== TEXT BLOCK ==
····················
Copyright © 2008 by Tiki Kritzer Seger. All rights reserved.
My brother Guy (four years old and a royal pain in the butt) and I (six) went with my father to visit one of his cronies one day; this man had a huge, black dog that looked just like a cuddly teddy bear.
Guy pulled the dogs ears and tail, poked it in the eyes and punched it in the ribs; it licked his nose and generally slobbered lovingly all over him. I patted it gently on the head and it let out a low growl and snapped at me it took me several minutes to realize the dog hadnt just nipped me, but had bitten deeply into my right cheek and that the blood dripping slowly onto the slatted wooden floor was mine.
I started to cry just as my father and his friend realized what had happened. The dog was immediately locked up in another room, a temporary bandage was slapped onto my face and my father asked his associate to watch out for Guy while he took me to the hospital; he then carried me outside and flagged down a cab. As soon as the driver understood that it was an emergency, he put his foot on the gas and the taxi lurched through Manhattan towards the hospital at top speed. It was an old car and the shocks were not very good, so it swayed back and forth with the motion like a sailboat in a storm.
····················
== RECORDS SHOWN ==
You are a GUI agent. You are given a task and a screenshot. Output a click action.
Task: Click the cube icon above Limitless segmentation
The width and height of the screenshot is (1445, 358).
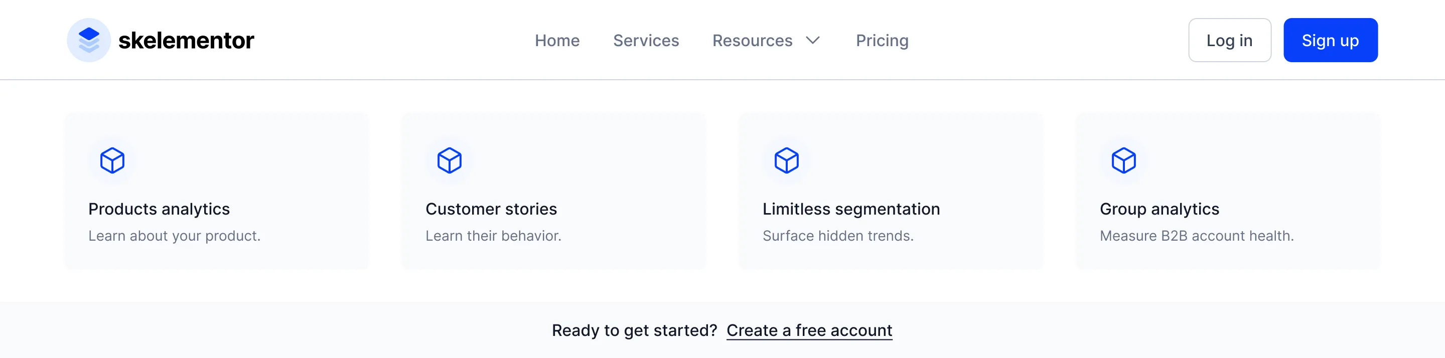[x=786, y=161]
····················
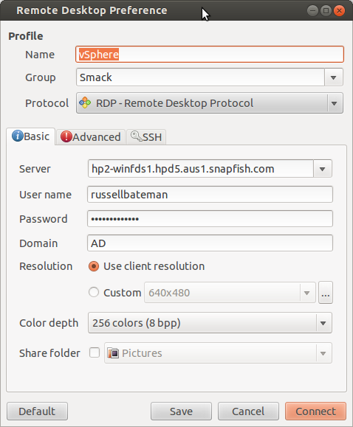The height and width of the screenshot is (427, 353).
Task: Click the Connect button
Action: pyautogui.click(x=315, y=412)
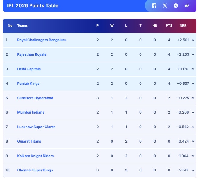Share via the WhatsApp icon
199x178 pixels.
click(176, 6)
····················
== WHAT THIS TASK INVOLVES ==
Please continue the childhood story about the dog bite and the fast cab ride to the hospital, picking up after its last sentence.

== ANSWER FOR THE TASK ==
It was hot and musty in the backseat of the cab, and I was slightly hysterical, somewhat in shock and extremely carsick; I threw up all over my father and the black leather upholstery. The taxi driver started cursing and saying that my father would have to clean up the mess; I was crying and gasping and my father kept trying to soothe me and apologize to the driver at the same time. We finally arrived at the hospital and my father shoved some money (about three times the normal fare) at the driver and ran with me to the emergency room.
I was immediately taken to see a doctor, who closed all of the gaping wounds in my cheek with little, white, stick on strips; he called them butterfly bandages. I was so taken with the idea of having butterflies fluttering all over my face, that I stopped crying and started smiling. Later, when we were home again, I told my mother that the butterflies had healed me.